▶ **Provided passage**

○ ○ ○ ○ ○

Reading Quiz

Question 1:

Answer:

1. delta S= Q/T
2. S = Integrate[C_V/T',T',0,T] + S(0) Entropy is the integral with respect to temperature of the heat capacity at constant volume over the temperature. This is the change in entropy between the limits of integration, so S(0) is added to account for any residual entropy at T=0.
3. The macroscopic definition of entropy is dS = Q/T.
4. A macroscopic view of entropy is simply that entropy is the thing that increases y Q over T when heat Q enters a system at temperature T.
5. The macroscopic definition of entropy is deltaS=Q/T.
6. The macroscopic definition of entropy deals not with multiplicity but with heat flow. When head is added to a substance and thus increases it's temperature, the substance also gains entroy. So it is the thing that increases by Q/T whenever Q enteres a system at T.
7. An infinitemal change in entropy dS is defined as heat added Q divided by the temperature T while holding volume and N constant and doing no work.
8. S = Q/T, but it's more useful as ds = dq/T
9. S=Energy/Temperature
10. dS=Q/T (Entropy is the thing that increases by Q/T whenever Q amount of heat enters a system of temperature T)
11. dS=Q/T

Question 2:

Answer:

1. No. The entropy of object A decreased by 3 J/K, but the entropy of object B increased by 5 J/K. So for the closed system of objects A and B, the overall entropy increased (by 2 J/K).
2. The second law says that the TOTAL entropy of an ISOLATED system can't decrease. Object A is not an isolated system (since it's in contact with object B), and the total entropy of A and B increases.

○ ○ ○ ○ ○

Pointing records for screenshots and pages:
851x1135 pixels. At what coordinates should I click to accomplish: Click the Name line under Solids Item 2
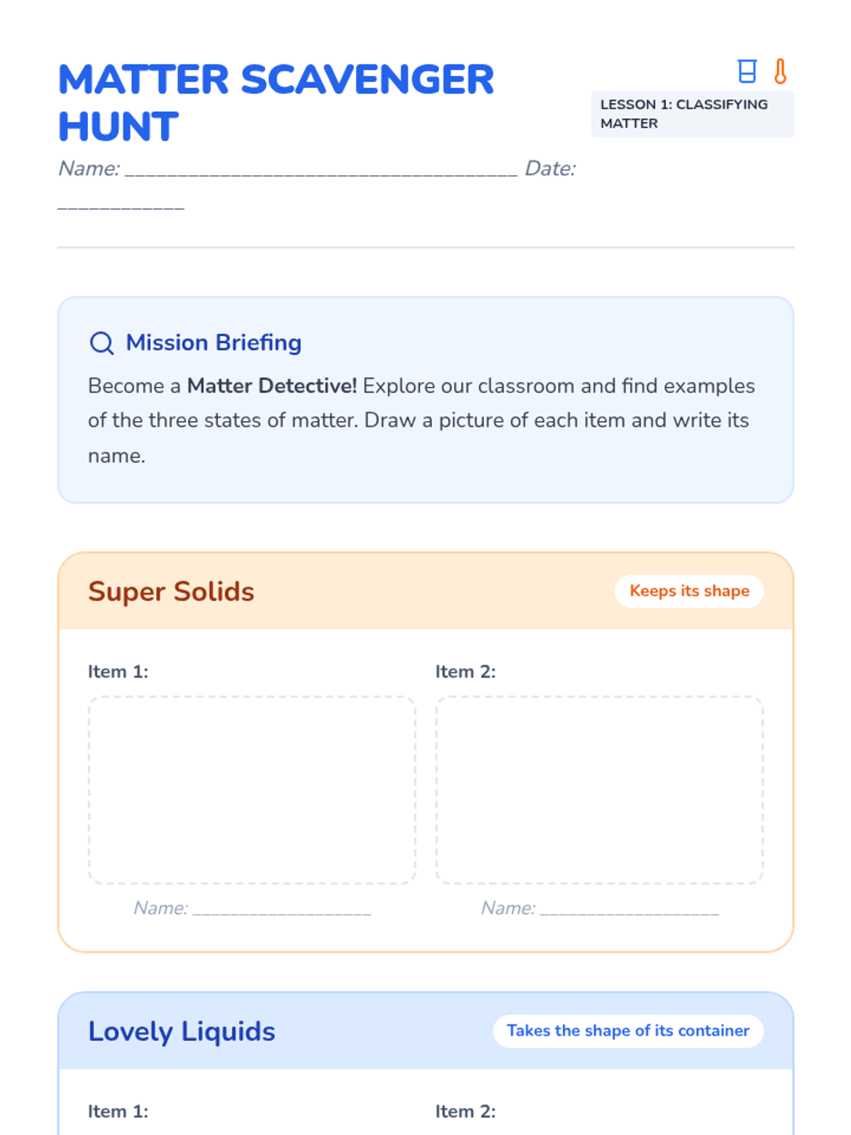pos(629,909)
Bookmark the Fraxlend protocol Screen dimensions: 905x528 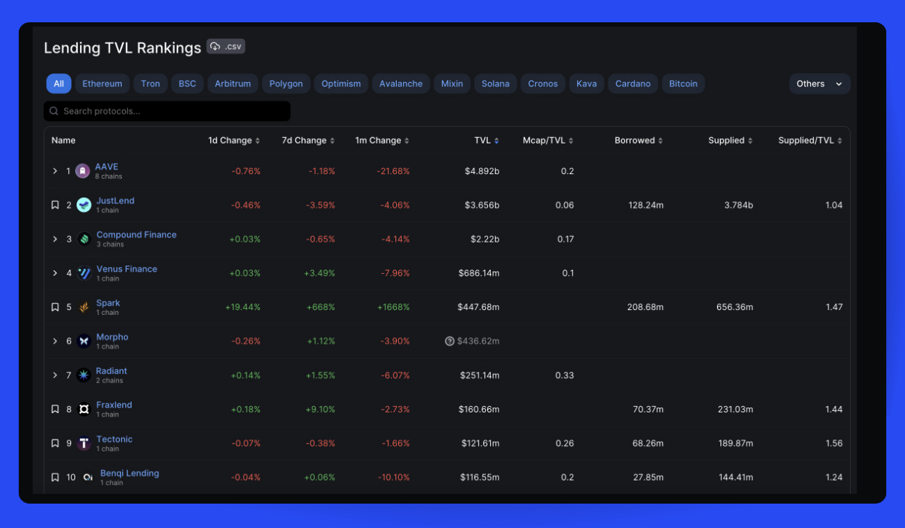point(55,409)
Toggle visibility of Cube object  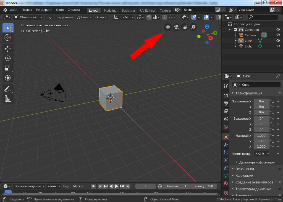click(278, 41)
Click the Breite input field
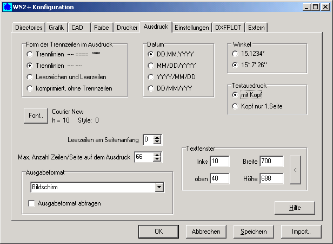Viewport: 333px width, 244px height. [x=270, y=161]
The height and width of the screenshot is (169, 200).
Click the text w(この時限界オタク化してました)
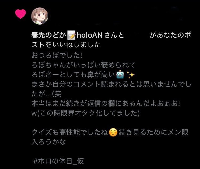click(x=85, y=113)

○ ○ ○ ○ ○

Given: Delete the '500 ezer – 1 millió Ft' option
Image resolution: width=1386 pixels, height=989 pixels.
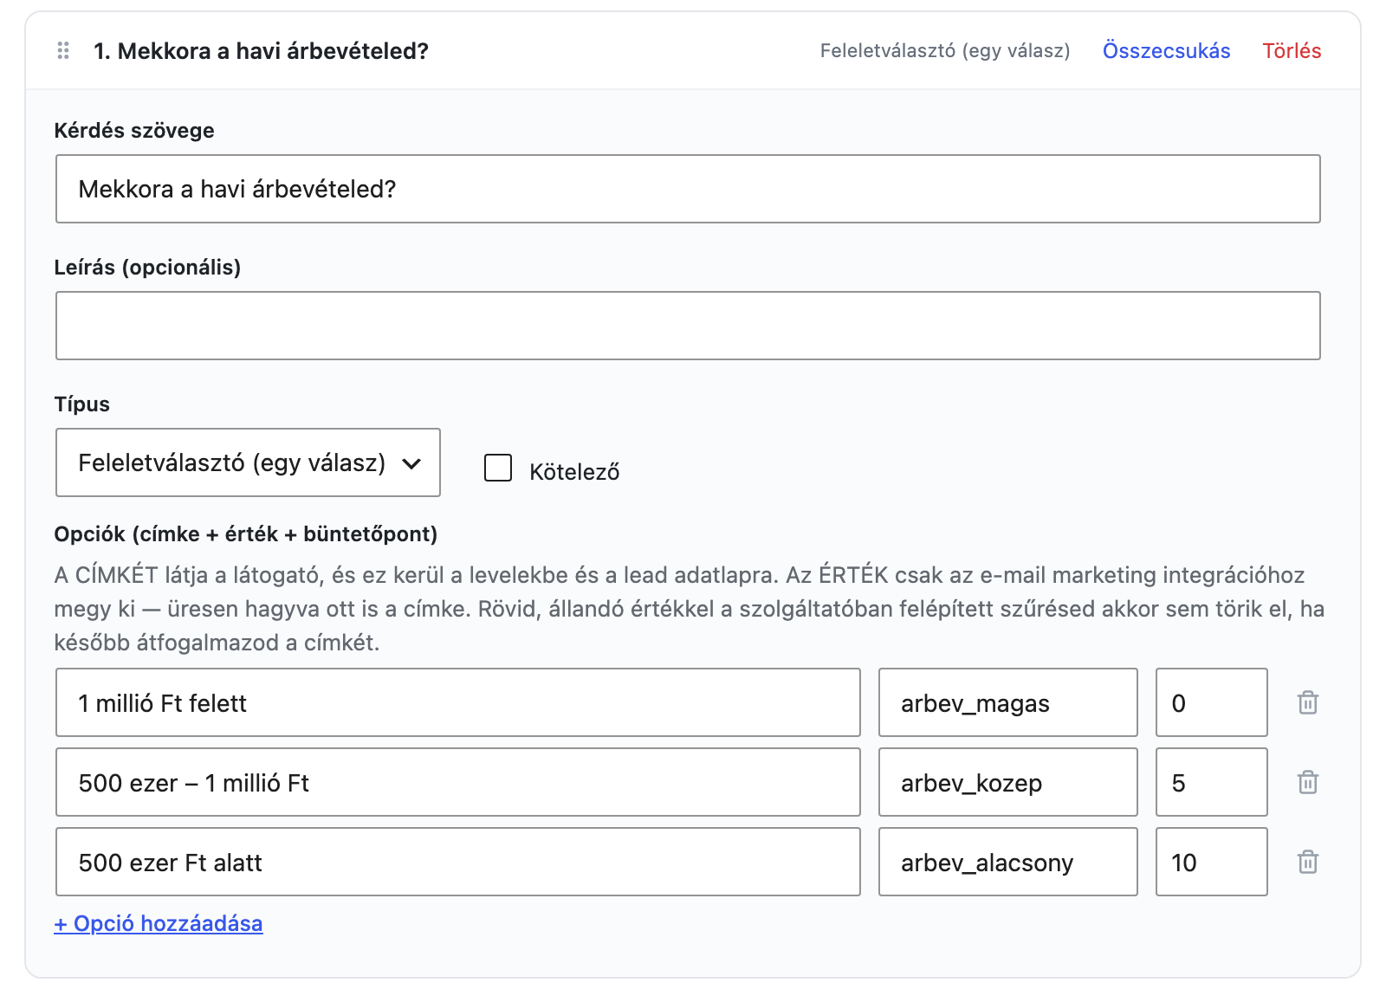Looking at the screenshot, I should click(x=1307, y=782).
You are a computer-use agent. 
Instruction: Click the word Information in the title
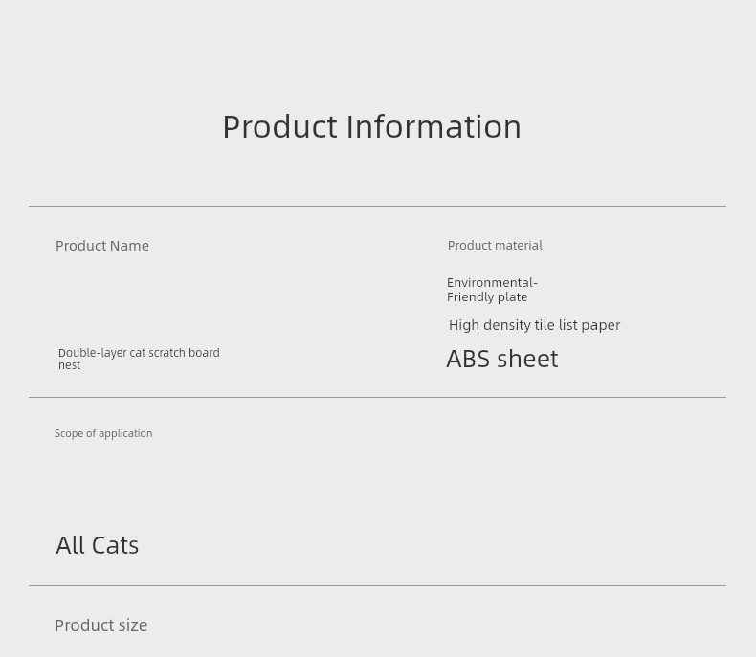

○ ○ ○ ○ ○

▶ **Prompt 1**
In the reading quiz, by how much did the entropy of object B increase?
▶ **Prompt 2**
Reproduce the reading quiz from "4. A macroscopic" up to and including "of temperature T)".

▶ **Task output 1**
By 5 J/K.

▶ **Task output 2**
4. A macroscopic view of entropy is simply that entropy is the thing that increases y Q over T when heat Q enters a system at temperature T.
5. The macroscopic definition of entropy is deltaS=Q/T.
6. The macroscopic definition of entropy deals not with multiplicity but with heat flow. When head is added to a substance and thus increases it's temperature, the substance also gains entroy. So it is the thing that increases by Q/T whenever Q enteres a system at T.
7. An infinitemal change in entropy dS is defined as heat added Q divided by the temperature T while holding volume and N constant and doing no work.
8. S = Q/T, but it's more useful as ds = dq/T
9. S=Energy/Temperature
10. dS=Q/T (Entropy is the thing that increases by Q/T whenever Q amount of heat enters a system of temperature T)